On Tue, Jul 6, 2010 at 7:47 PM, David Jencks <[email protected]> wrote:
> I'm running into some problems with the proxies generated by the jndi 
> implementation (ServiceHelper ~line 342).
>
> First of all, people sometimes register services under concrete classes 
> rather than interfaces.  Filtering these out of the standard java proxy 
> creation will easily reduce the exceptions from this code:
>
>    for (String interfaceName : interfaces) {
>      try {
>        Class<?> potentialClass = 
> serviceProviderBundle.loadClass(interfaceName);
> //new check that class is actually an interface:
>        if (potentialClass.isInterface() && 
> pair.ref.isAssignableTo(owningBundle, interfaceName)) {
>          clazz.add(potentialClass);
>        }
>      } catch (ClassNotFoundException e) {
>      }
>    }
>
>
> Secondly, I recall rumors that the blueprint implementation can make proxies 
> to classes using asm or cglib.  Would there be problems using that sort of 
> code here in jndi so classes can actually be proxied?  Anyone have a pointer 
> to where the blueprint proxy code is?

We can add class proxying support to the JNDI code. That should not be
a problem.

> Thirdly,  there are some really badly designed services (javax.mail.Session) 
> whose implementation class per spec is final but that need to be in an EE 
> jndi context.   Rather than making these totally inaccessible through osgi 
> jndi could we simply return the service rather than creating a proxy?
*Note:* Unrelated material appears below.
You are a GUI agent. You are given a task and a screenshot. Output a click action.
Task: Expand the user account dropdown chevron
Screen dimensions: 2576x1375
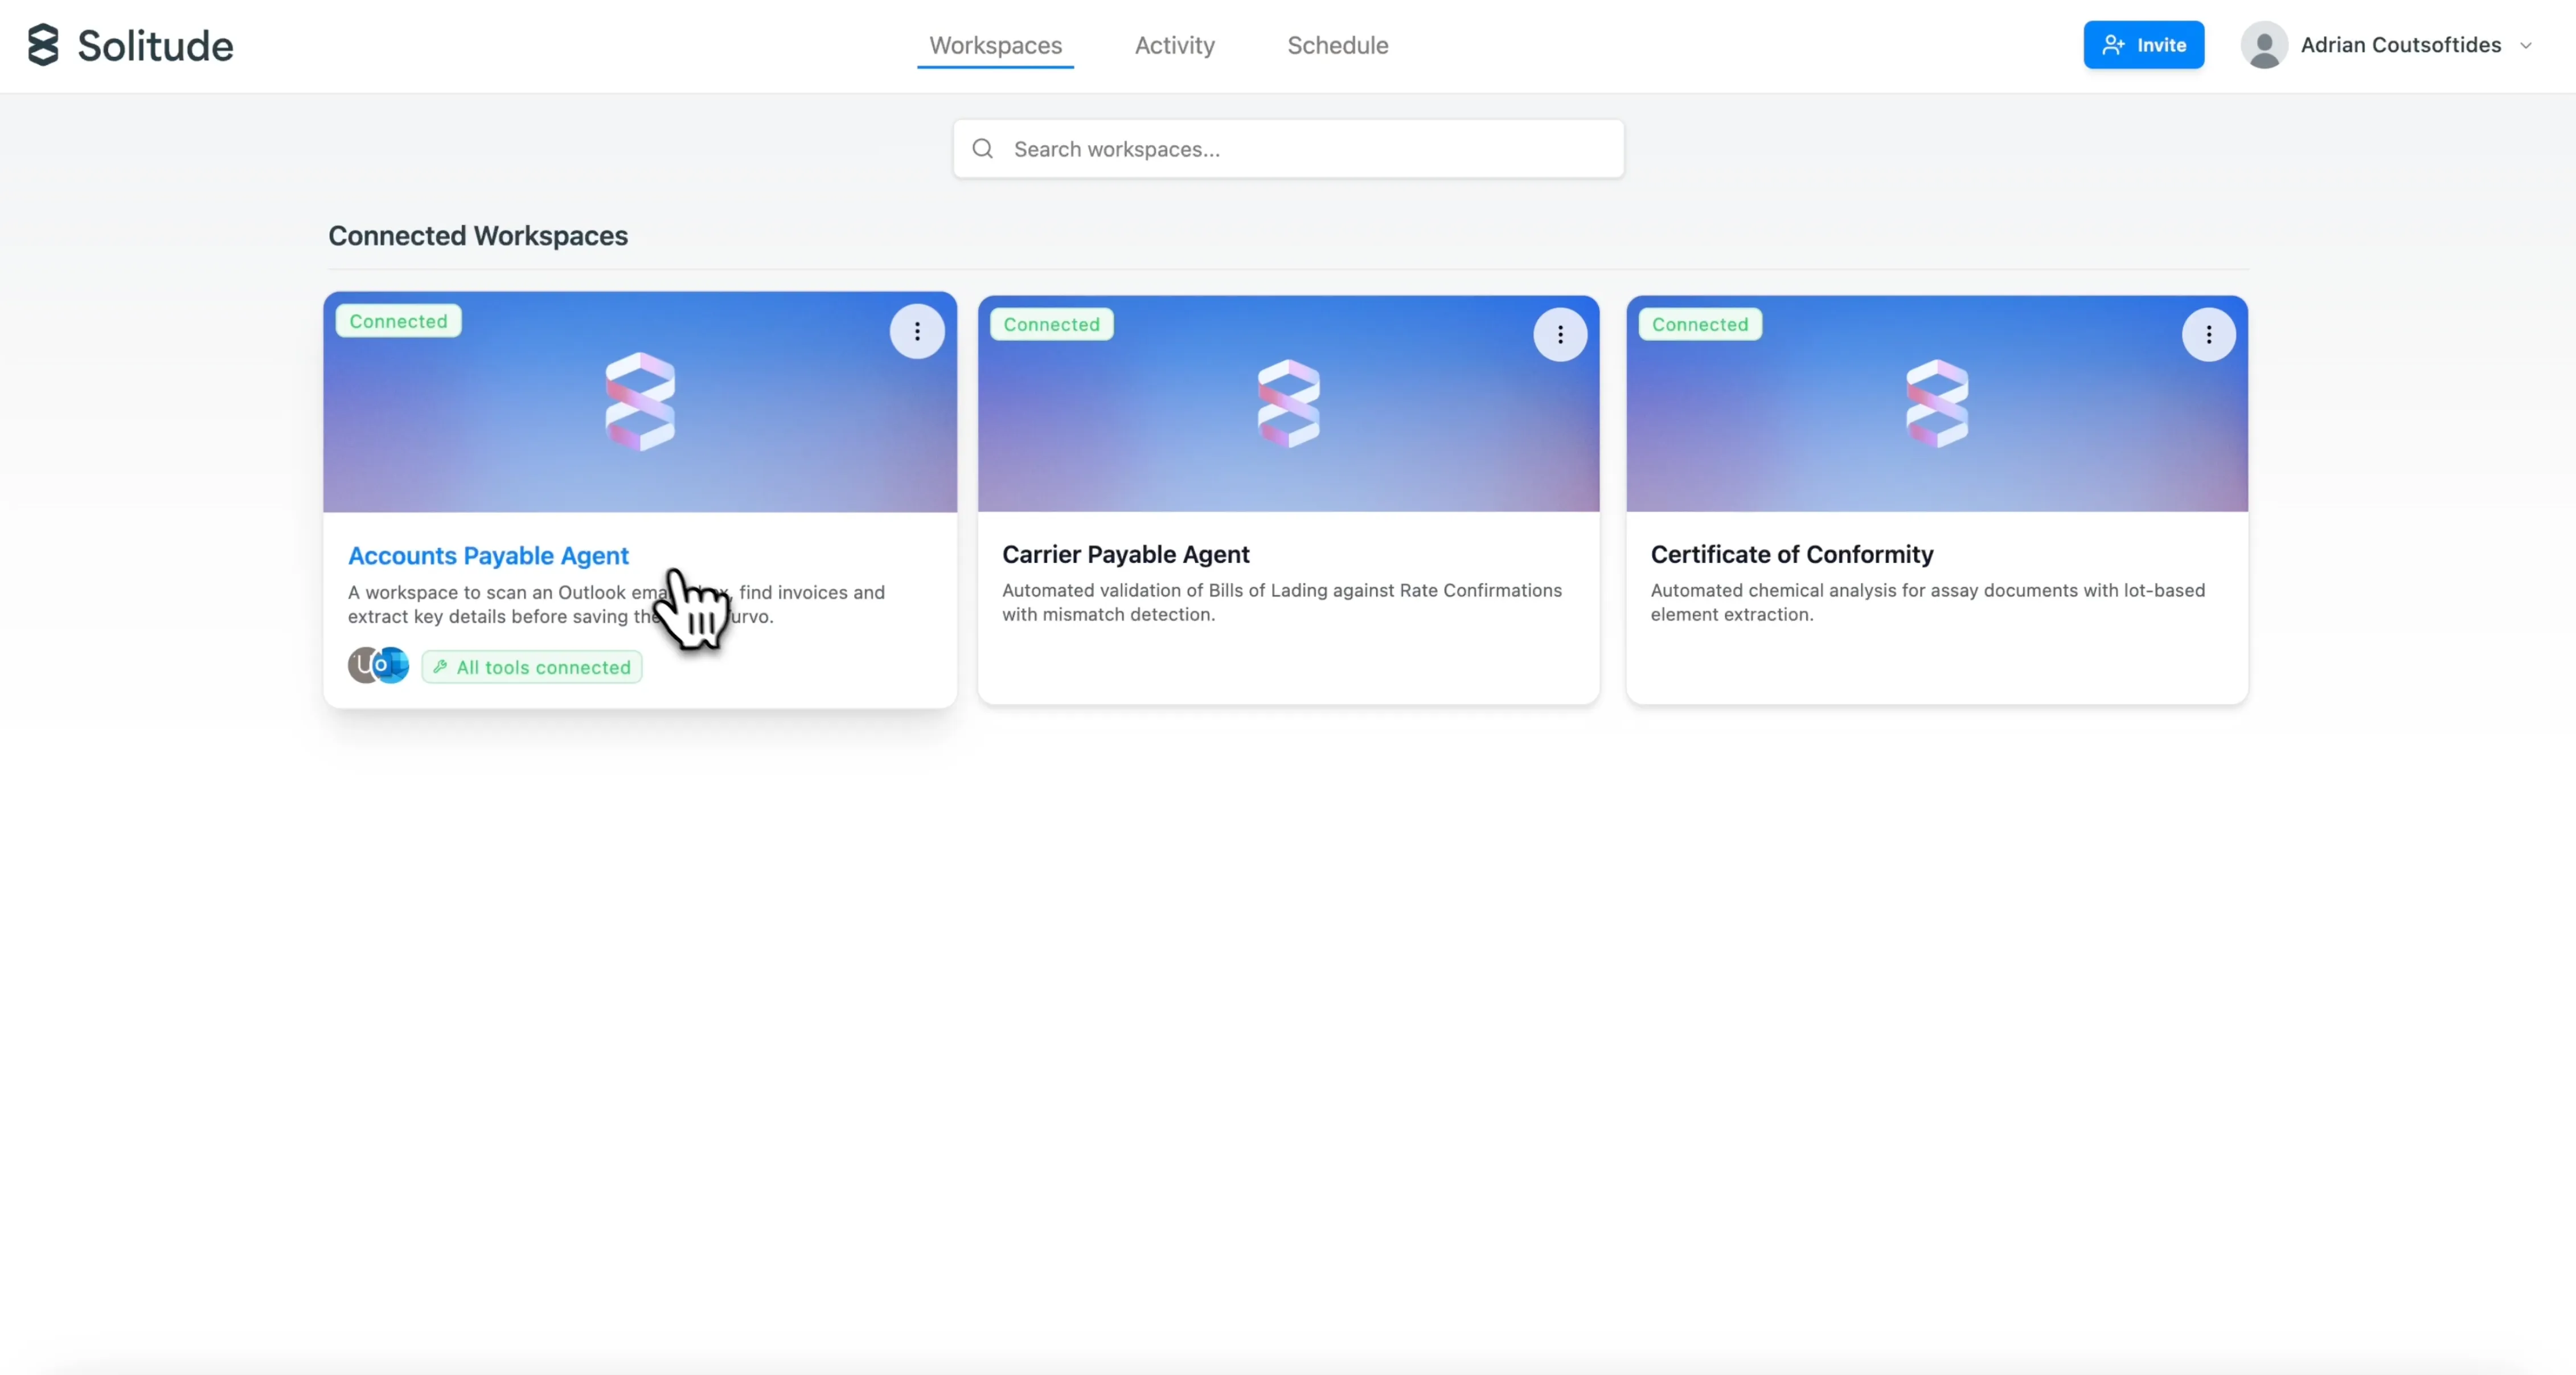pos(2526,46)
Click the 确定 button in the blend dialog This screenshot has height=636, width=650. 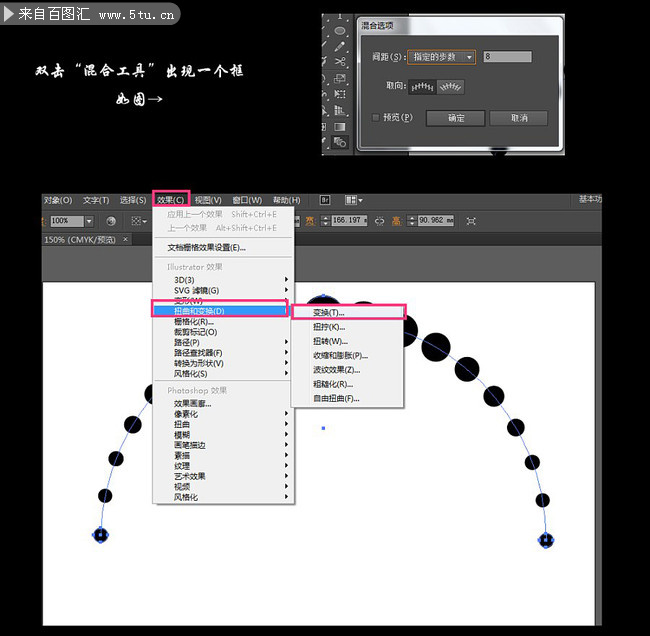[x=455, y=118]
No, that would violate the OSGi JNDI spec. The Aries JNDI
implementation actually supports two url schemes for looking up
services via jndi: the standard one - "osgi:service/" and non-standard
one - "aries:services/". Right now both work in exactly the same way.
But we could modify things a bit so that when "aries:services/" scheme
it could return a non-proxied service object (when proxying fails).